Review by Perry Timms is an independent HR/OD practitioner, writer and speaker, and is CIPD adviser on social media & engagement. Follow him on twitter @PerryTimms
There’s a growing school of thought that links unproductive, misunderstood actions and communication by email. If you believe what you read, at least three hours a week is wasted deleting, sorting, searching and managing emails. The stress chemical cortisol tends to be higher in those with high-volume or uncleared inboxes. Excess cortisol impairs our ability to make the right (or even rational) decisions, be creative and generally isn’t good for us.
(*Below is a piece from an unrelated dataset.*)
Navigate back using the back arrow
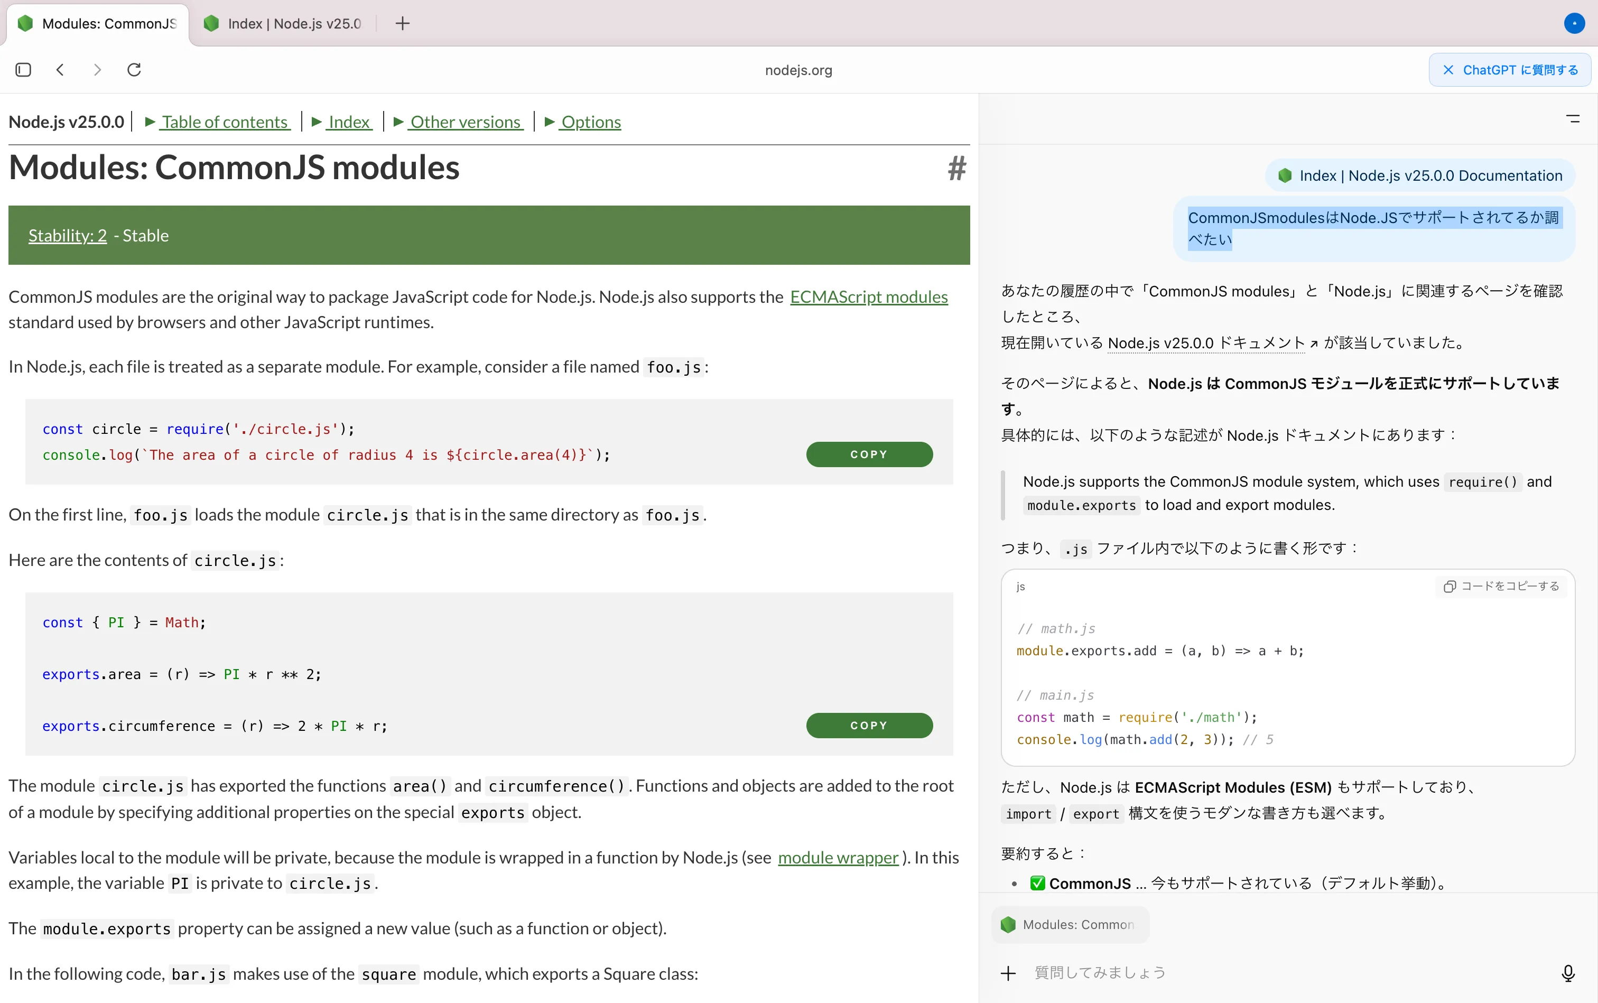This screenshot has height=1003, width=1598. tap(60, 70)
So, Slack is an app that proudly declares itself to enable team communication for the 21st Century. Indeed, users of Slack declare a greater sense of inclusion, fewer meetings and more cohesion across their project teams. Slack is a message board type app organized around hashtag-themed discussions. Searchable by keyword or user or combination, it can be used to mention people (by using the @username convention) or simply to post information others can read if they choose to.
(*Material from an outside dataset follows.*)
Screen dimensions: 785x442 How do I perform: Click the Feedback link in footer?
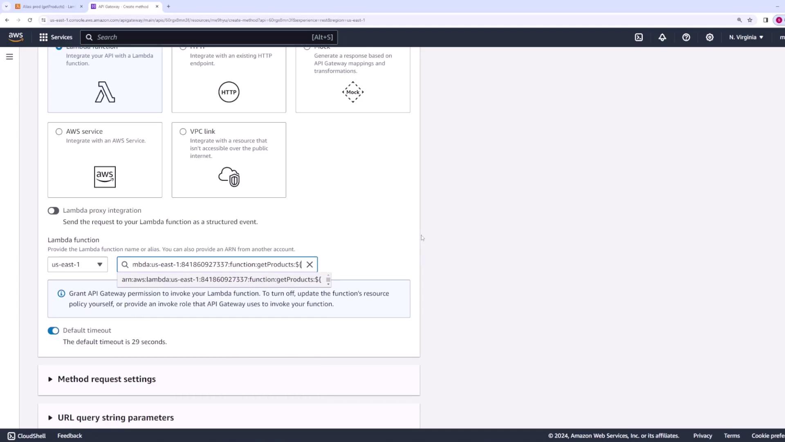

It can also be used for file exchange and here’s the good thing: it can integrate with Dropbox, with Google Drive and other file-sharing apps, plus it can integrate with GitHub, Trello and other efficiency/ project-related apps, your Twitter feed, Google Hangouts, GoTo meetings, MailChimp, RSS feeds and Zendesk customer service app. Slack is not a project/ work app in its own right, it is a communication and integration app which handles other apps and platforms through an extension/connecting function which means you can use it as your hub.
And yes, you can dispense with email for those people with whom you are working who are part of your Slack entourage. It will take work but the growing list of companies providing testimonies proves that Slack is anything but, well, slack.